Hip dysplasia


What is hip dysplasia?

Hip dysplasia is a congenital condition where the 'ball' of the femur (thigh bone) does not fit into the 'socket' in the pelvis. It is more common in purebred dogs, particularly large breeds such as Labrador, Golden Retriever and German Shepherd. If not corrected early, abnormal pressure in the joint will lead to early development of osteoarthritis.

How do I know if my dog has hip dysplasia?

Dogs with moderate to severe hip dysplasia will often show signs at 4 – 12 months of age, including:

  • Lameness of one or both hindlimbs
  • A 'bunny-hopping' gait
  • Difficulty getting up, climbing stairs or running
  • Pain on manipulation of the hips

Dogs with milder hip dysplasia may not show any signs until they start to develop osteoarthritis in the hips.
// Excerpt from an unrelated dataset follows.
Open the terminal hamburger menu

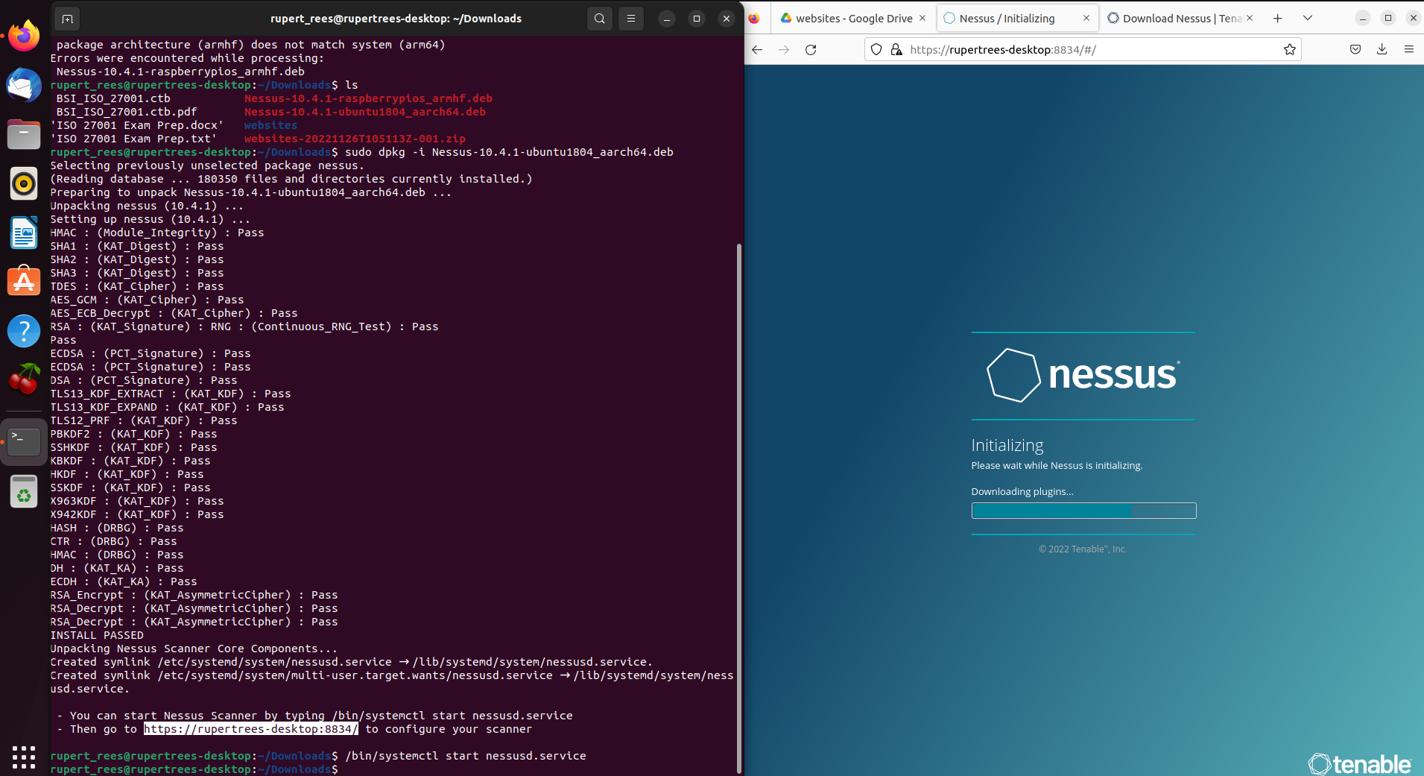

Dogs with hip dysplasia should not be bred, as there is a strong genetic component to the disease.

How is hip dysplasia diagnosed?

If we suspect hip dysplasia, we will probably recommend a general anaesthetic to examine the hips more closely for laxity (looseness) and take x-rays to determine exactly how loose the hips are. This will help us form a treatment plan. Some people elect to have x-rays of the hips taken even in the absence of clinical signs if their dog is an at-risk breed.

What are the treatment options for hip dysplasia?
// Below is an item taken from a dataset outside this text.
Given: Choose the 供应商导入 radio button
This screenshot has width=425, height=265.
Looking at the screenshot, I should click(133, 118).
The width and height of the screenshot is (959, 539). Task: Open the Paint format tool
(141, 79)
The treatment options for hip dysplasia depend on the age, size and activity level of the dog, the clinical signs, the presence or absence of secondary osteoarthritis in the hips, expense and owner preference. If your dog has evidence of hip dysplasia but is not showing any clinical signs, we usually recommend no treatment. If your dog is young, showing signs of hip dysplasia and has no evidence of osteoarthritis, the treatment of choice is Triple Pelvic Osteotomy (TPO) (see below). If there are signs of osteoarthritis, TPO is no longer an option and we will need to either manage the case conservatively or consider Total Hip Replacement (THR). The treatment options are discussed here:

Triple Pelvic Osteotomy (TPO)

TPO is a technique that aims to change the anatomy of the hip joint so that the 'ball' fits perfectly into the 'socket'. This involves cutting the pelvis in three places then rotating that part of the pelvis so that the 'socket' part of the joint fits over the 'ball' part of the joint properly. This procedure requires referral to a specialist surgeon.

Conservative management

If TPO is not an option for any reason, we will generally recommend conservative treatment to start with. There are several aspects to this approach:

  • Diet: It is important to maintain a healthy weight to minimise pressure on the joints.
  • Exercise: Frequent or high-impact exercise can speed up the progression of osteoarthritis. You should limit off-leash exercise and establish a suitable distance for walks. Start with 20 minute walks and gradually increase the distance you cover. When your dog starts to become lame or tired, you will know you have passed the threshold of how much exercise he or she can handle. Swimming is a great form of exercise, as it uses the muscles without stressing the joints.
  • Joint supplements: Adding glucosamine, chondroitin and/or fish oil to the diet helps slow the progression of osteoarthritis by maintaining the cartilage inside the joint and providing a natural anti-inflammatory effect.
  • Pentosan polysulphate: This is a series of four weekly injections followed by three-monthly booster shots. It works in a similar way to glucosamine and chondroitin, by maintaining cartilage health and increasing joint fluid to cushion the joint.
  • Pain relief: We may prescribe an anti-inflammatory medication for your dog to help alleviate pain – similar to Nurofen in people (but not the same – do not give your dog Nurofen!). If this is still not enough, there are additional pain relief medications we can try.

Total Hip Replacement (THR)

If osteoarthritis in the hip joint is causing considerable pain and is not responding to conservative therapy, we may recommend a total hip replacement. This involves replacing the head of the femur (the 'ball') with a metal implant, and inserting another implant in the 'socket' of the joint. This means that motion of the joint will be smooth and painless again. Recovery from this procedure generally takes about 6 – 12 weeks. This procedure requires referral to a specialist surgeon.

Femoral Head and Neck Excision (FHNE)

In small dogs with unacceptable hip pain, total hip replacement is still the treatment of choice. However, if this procedure is not possible for financial reasons, FHNE (also known as femoral head ostectomy [FHO]) is another option. This involves removing the head of the femur (the 'ball') so that there is no longer painful contact between the 'ball' and the 'socket' of the joint. Your dog will probably still be lame because there is no longer a functional joint in the leg, but this will be a 'functional lameness' – meaning that it is caused by an abnormality in the structure of the limb, rather than because the limb is painful.